Background information
- Born: December 6, 1925 Shreveport, Louisiana, U.S.
- Origin: Oakland, California, U.S.
- Died: May 15, 2005 (aged 79) Los Angeles, California, U.S.
- Genres: Gospel, soul
- Occupation: Singer
- Years active: c.1955 – c.1970
- Labels: Candix, Serock, KT, Mercury

= Theola Kilgore =

American singer (1925–2005)

Theola Kilgore (December 6, 1925 – May 15, 2005) was an American soul and gospel singer.

==Biography==
Kilgore was born in Shreveport, Louisiana, and was brought up in Oakland, California. She began singing in church. Her first recording, on which she was billed as Theola Kilgord, was as the featured vocalist on "Look to the Hills" by the Mount Zion Spiritual Choir, released in 1955. While working as a gospel singer in the late 1950s, she befriended Sam Cooke's talent manager, J. W. Alexander, who introduced her to singer and record producer, Ed Townsend. Her first secular recording was "The Sound of My Man (Working on a Chain Gang)", an answer record to Cooke's 1960 hit, "Chain Gang".

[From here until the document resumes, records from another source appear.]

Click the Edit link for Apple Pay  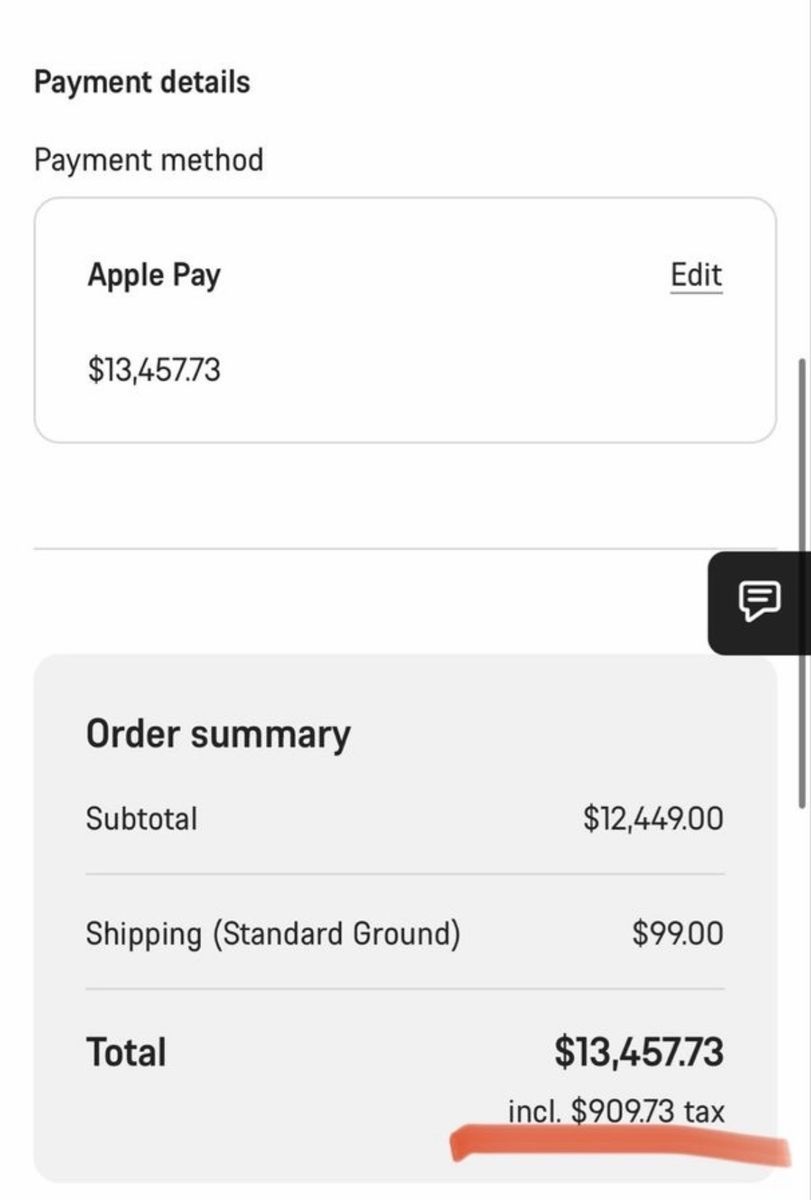(x=696, y=275)
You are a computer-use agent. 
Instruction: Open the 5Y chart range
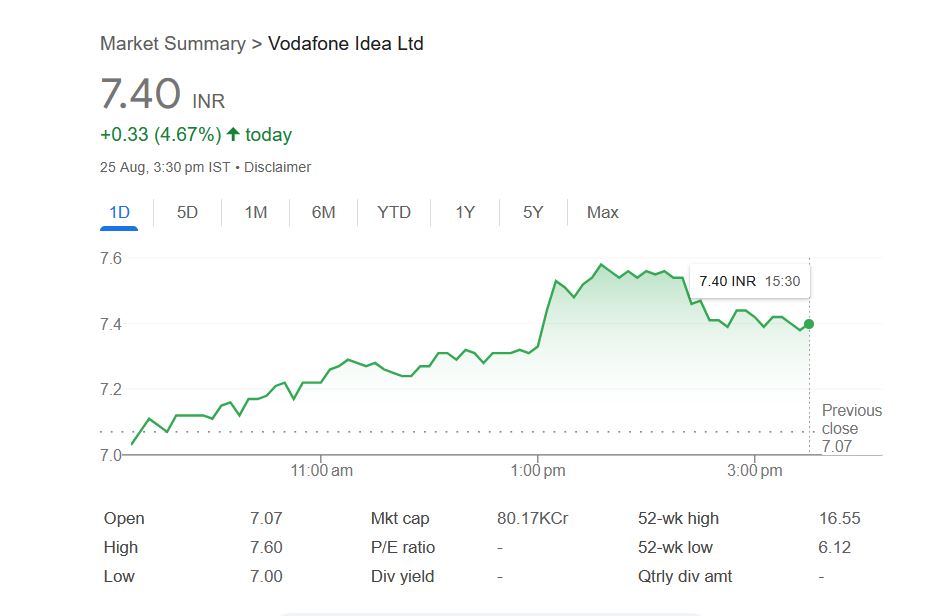[533, 212]
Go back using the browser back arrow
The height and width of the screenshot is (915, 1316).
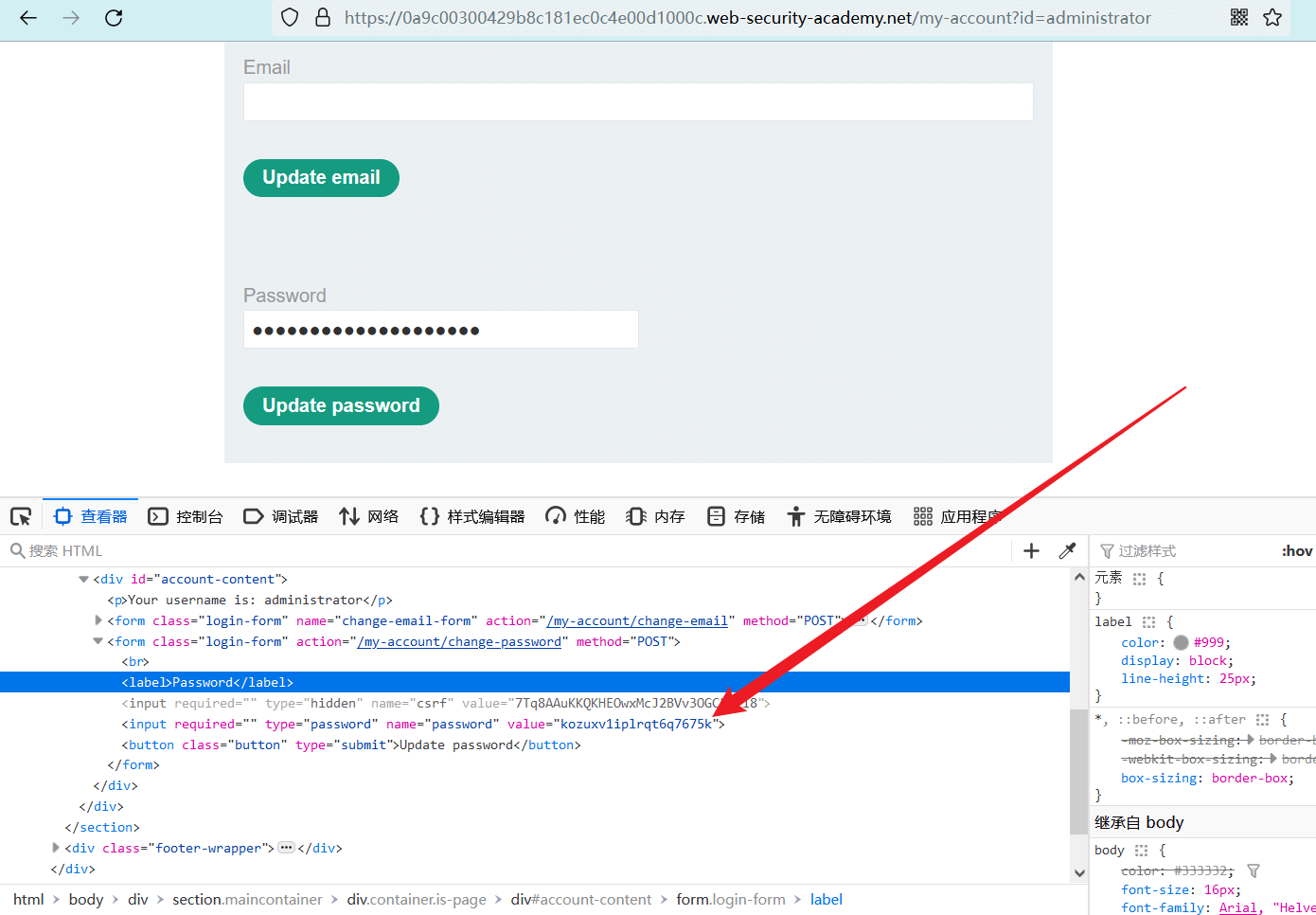pyautogui.click(x=28, y=17)
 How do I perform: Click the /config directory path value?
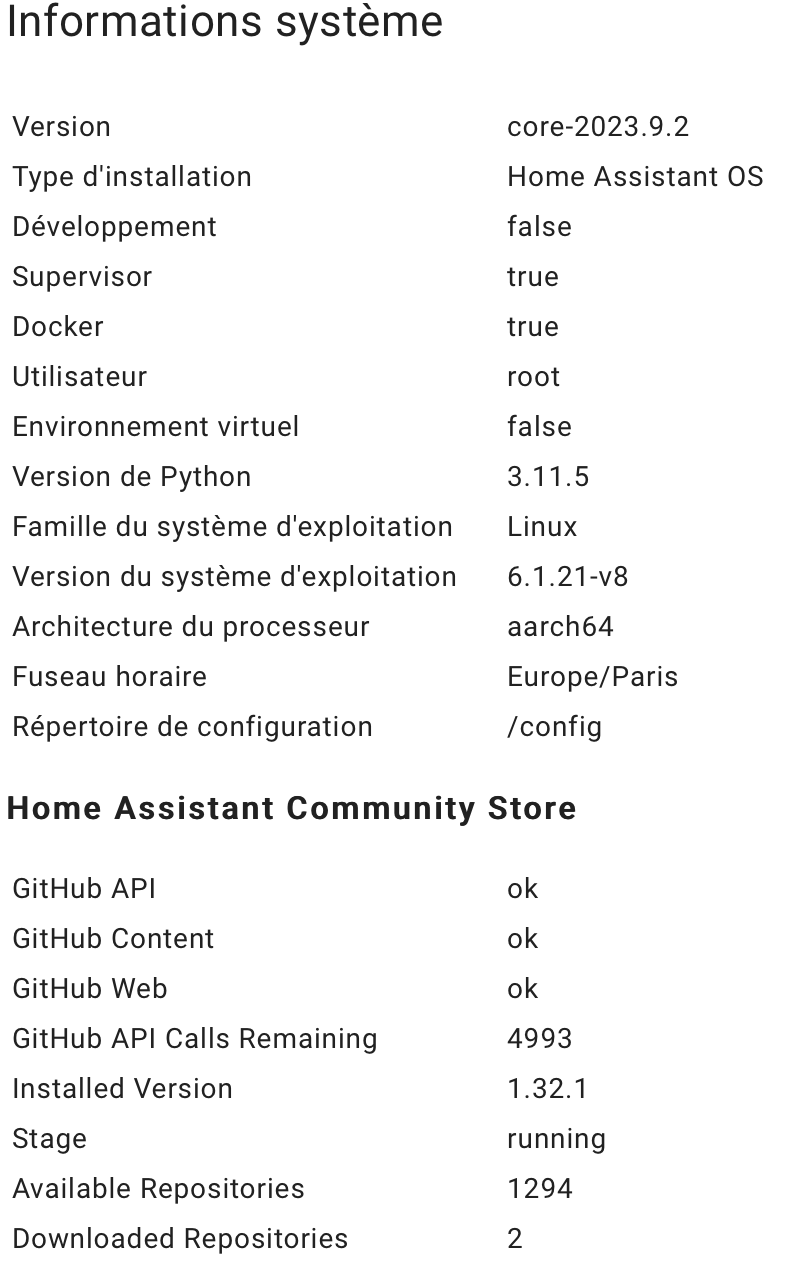point(555,727)
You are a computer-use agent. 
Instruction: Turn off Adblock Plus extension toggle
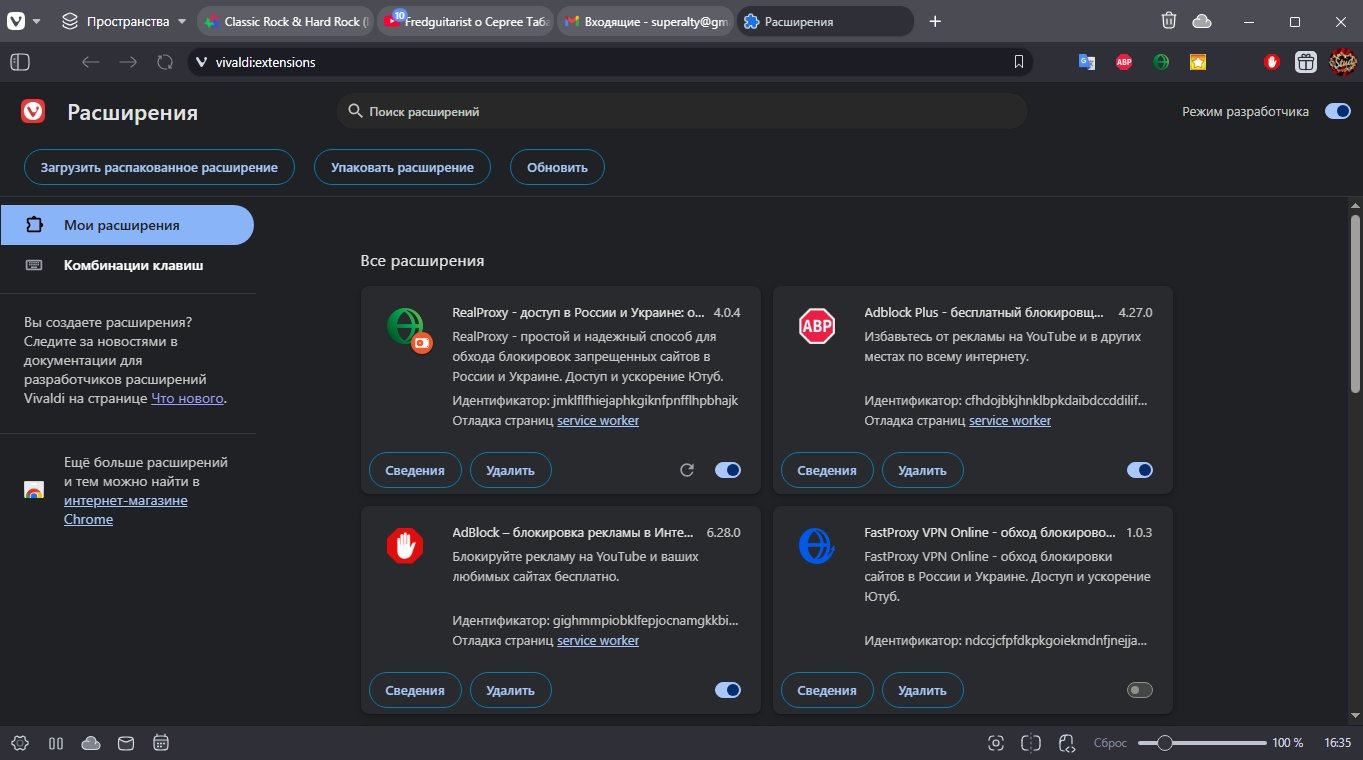[1139, 470]
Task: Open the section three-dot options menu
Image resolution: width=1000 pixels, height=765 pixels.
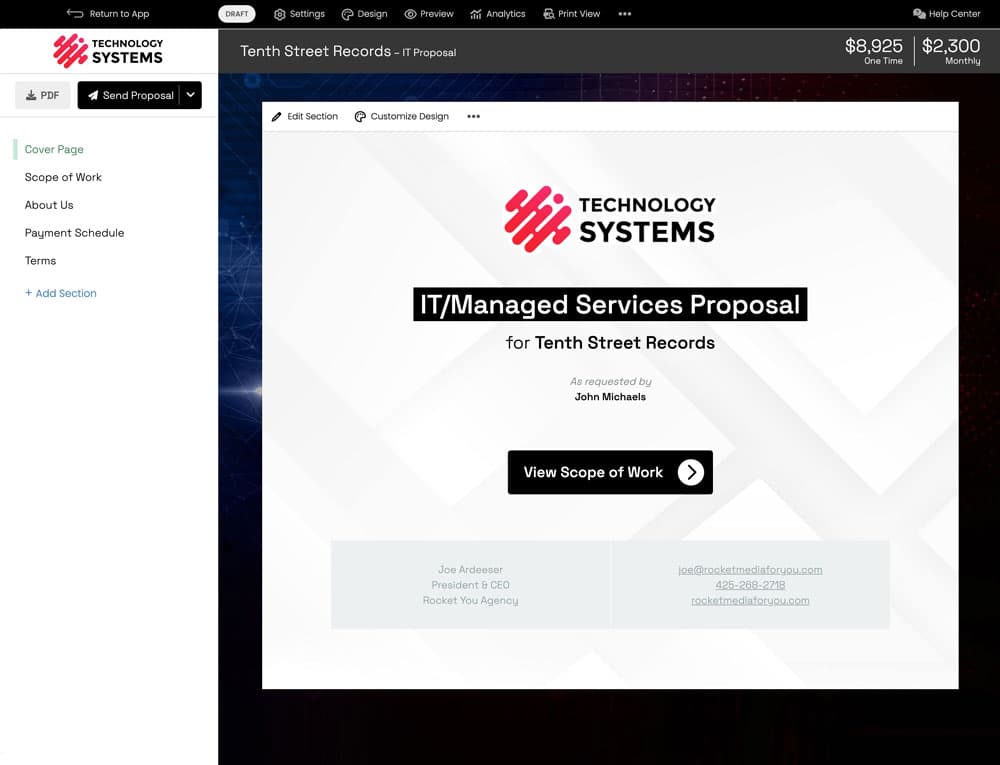Action: tap(474, 117)
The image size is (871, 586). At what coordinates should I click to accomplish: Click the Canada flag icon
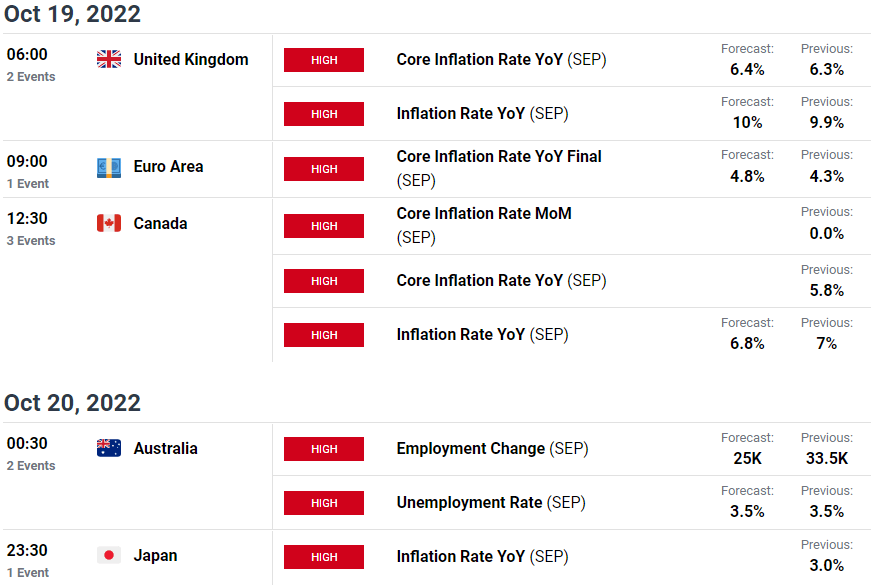109,223
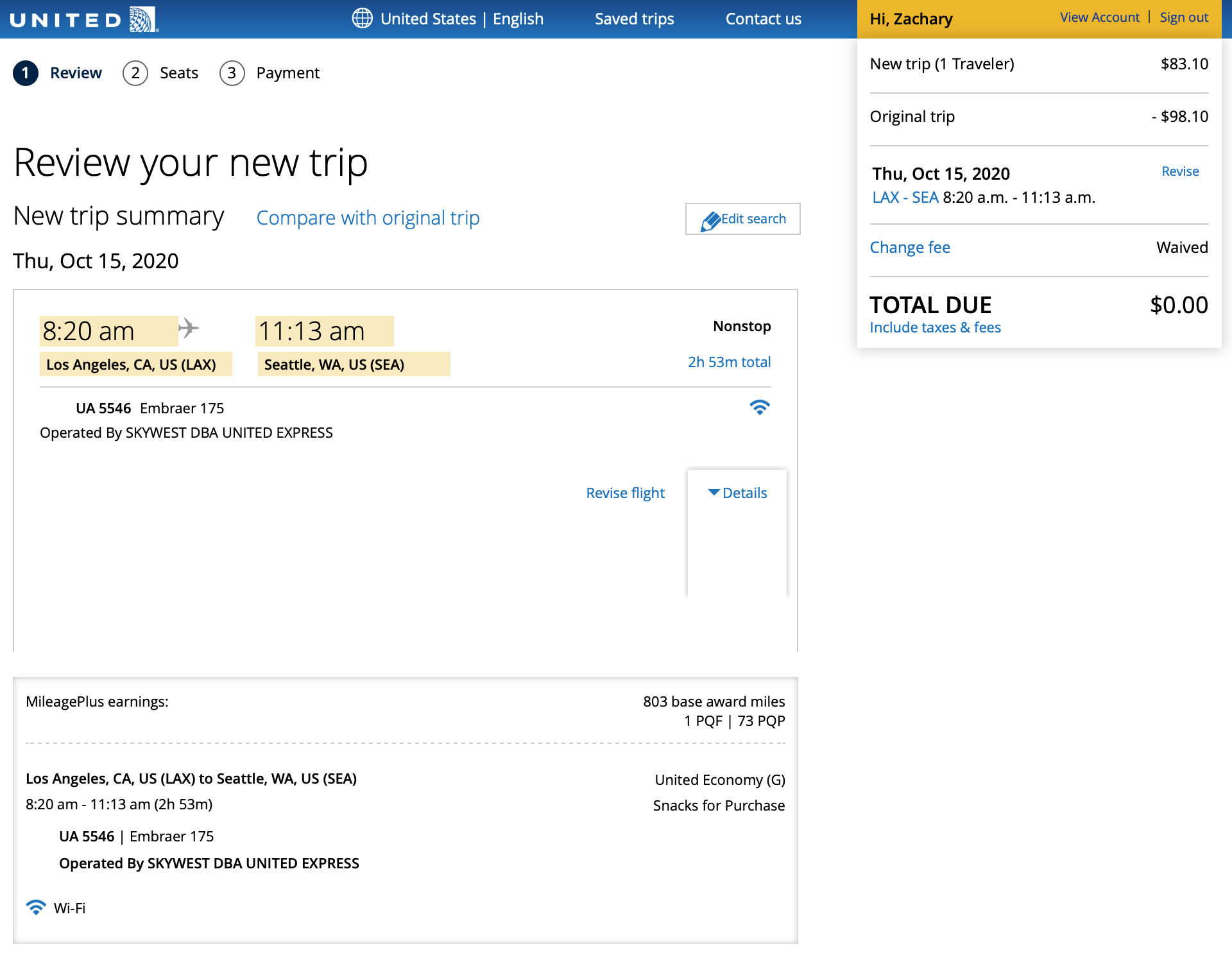
Task: Click the United globe logo
Action: [143, 19]
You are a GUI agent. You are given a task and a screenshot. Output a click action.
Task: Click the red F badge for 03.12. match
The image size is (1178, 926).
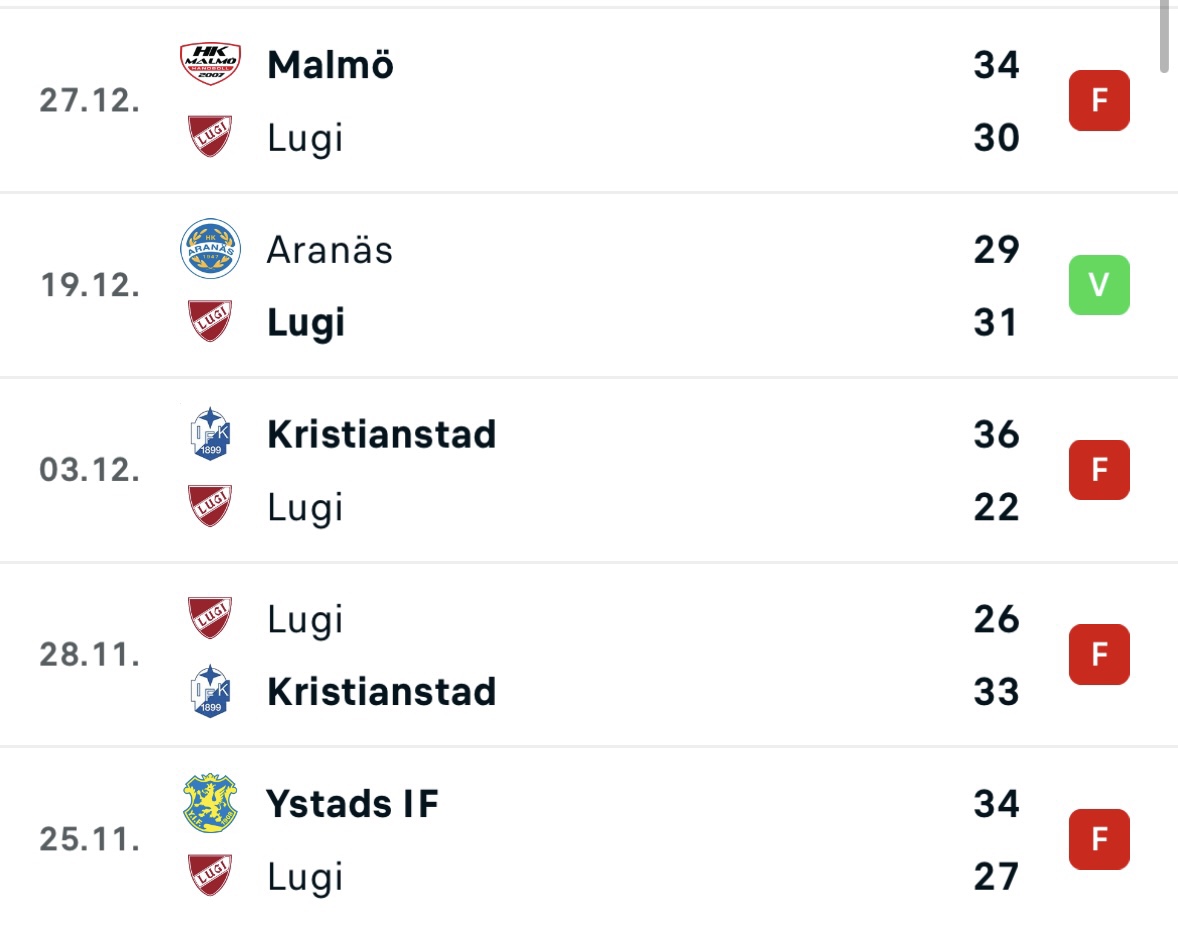pyautogui.click(x=1099, y=469)
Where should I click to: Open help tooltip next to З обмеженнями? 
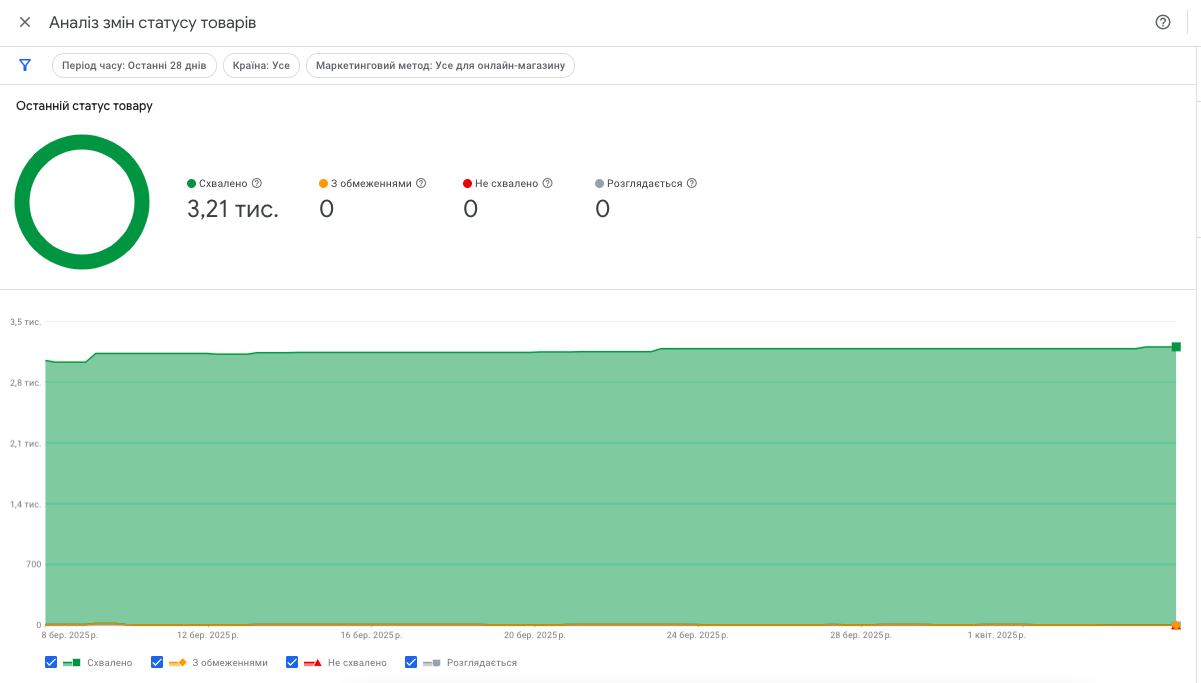click(421, 184)
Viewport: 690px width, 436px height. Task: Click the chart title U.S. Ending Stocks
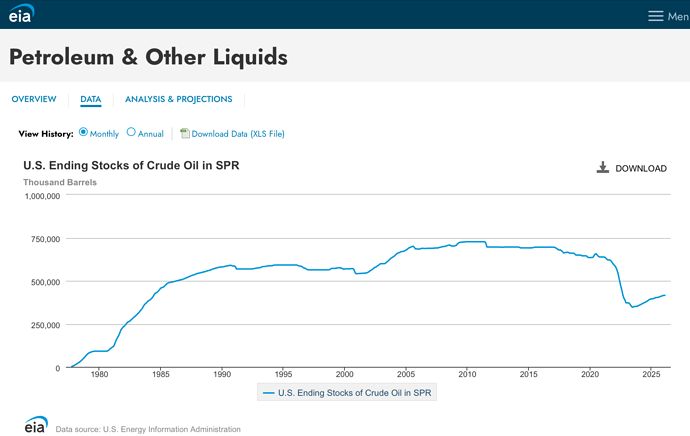(x=131, y=165)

She registered her biggest hit with "The Love of My Man", an adaptation of "The Love of God" as recorded by the Soul Stirrers. The record, on the Serock label, a subsidiary of Scepter Records, reached No. 3 on the R&B charts in 1963, and No. 21 on the Billboard Hot 100 chart.

Her follow-up record, "This Is My Prayer", reached No. 60 on the Hot 100 chart, after which Kilgore and Townsend launched their own KT label. Kilgore toured widely, but later follow-ups, mostly arranged by René Hall, were less successful. She also recorded for Mercury Records. One of her later singles, "It's Gonna Be Alright", became popular on the UK Northern Soul scene.

She died in Los Angeles, California, in 2005.